Dates: Monday 7 April 2025 (beginning of the afternoon) - Friday 11 April 2025 (noon)

The Spring School consists of a five-days PhD course on data-based modeling (system identification) covering both the fundamentals and more advanced topics.

After two editions held in Nancy in 2017 and in 2018, one in Ecully in 2019, two virtual editions in 2021 and 2022 (due to the coronavirus pandemic) and two hybrid editions in Ecully in 2023 and in 2024, the 2025-edition will be the eighth edition of the Spring School on Data-driven Model Learning of Dynamic Systems.

Like in 2023 and 2024, the 2025-edition will be held in hybrid mode. Participants can thus attend the Spring School in person (on the campus of Ecole Centrale de Lyon) or virtually.

For this purpose, we will make use of the brandnew lecture hall of Ecole Centrale de Lyon that is completely dedicated to hybrid teaching. This lecture hall is located in the SKYLAB of Ecole Centrale (see here and here for more details and a video about this facility).

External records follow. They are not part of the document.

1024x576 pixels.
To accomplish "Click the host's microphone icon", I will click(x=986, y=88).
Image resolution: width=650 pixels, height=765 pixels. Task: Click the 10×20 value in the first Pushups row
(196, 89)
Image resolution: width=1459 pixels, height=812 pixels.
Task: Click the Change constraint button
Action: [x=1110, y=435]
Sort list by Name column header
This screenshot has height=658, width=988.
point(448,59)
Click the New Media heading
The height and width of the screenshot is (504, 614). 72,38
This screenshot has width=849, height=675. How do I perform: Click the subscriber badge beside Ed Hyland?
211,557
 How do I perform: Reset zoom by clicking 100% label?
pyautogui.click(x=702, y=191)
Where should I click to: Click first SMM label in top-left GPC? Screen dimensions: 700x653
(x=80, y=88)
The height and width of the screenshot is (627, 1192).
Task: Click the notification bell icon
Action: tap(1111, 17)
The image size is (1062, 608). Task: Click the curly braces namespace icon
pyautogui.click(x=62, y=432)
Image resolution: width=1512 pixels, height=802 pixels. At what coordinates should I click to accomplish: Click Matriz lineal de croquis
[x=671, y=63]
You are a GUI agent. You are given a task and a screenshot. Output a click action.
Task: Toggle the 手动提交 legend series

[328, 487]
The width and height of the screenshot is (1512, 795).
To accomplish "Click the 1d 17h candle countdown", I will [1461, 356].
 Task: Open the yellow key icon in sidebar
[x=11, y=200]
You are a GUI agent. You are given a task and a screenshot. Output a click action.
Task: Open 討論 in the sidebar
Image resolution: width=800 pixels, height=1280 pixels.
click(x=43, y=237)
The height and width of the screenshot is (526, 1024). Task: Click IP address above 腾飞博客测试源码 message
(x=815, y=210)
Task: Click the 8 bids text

Like in the previous editions, the 2025-edition will welcome an international guest lecturer.

 

INVITED GUEST LECTURER FOR THE 2025-EDITION

Prof. Håkan HJALMARSSON, KTH Stockholm, Sweden

presenting a course entitled

 Dynamic model learning

 

Hjalmarsson_Photo.jpg

 Biography of the guest lecturer: Håkan Hjalmarsson was born in 1962. He received the M.S. degree in Electrical Engineering in 1988, and the Licentiate degree and the Ph.D. degree in Automatic Control in 1990 and 1993, respectively, all from Linköping University,  Sweden.  He has held visiting research positions at California Institute of Technology, Louvain University and at the University of Newcastle, Australia.  He has served as an Associate Editor for Automatica (1996-2001), and IEEE Transactions on Automatic Control (2005-2007) and been Guest Editor for European Journal of Control and Control Engineering Practice. He is Professor at the School of Electrical Engineering, KTH, Stockholm, Sweden. He is an IEEE Fellow and past Chair of the IFAC Coordinating  Committee CC1 Systems and Signals. In 2001 he received the KTH award for outstanding contribution to undergraduate education. His research interests include system identification, signal processing, control and estimation in communication networks and automated tuning of controllers.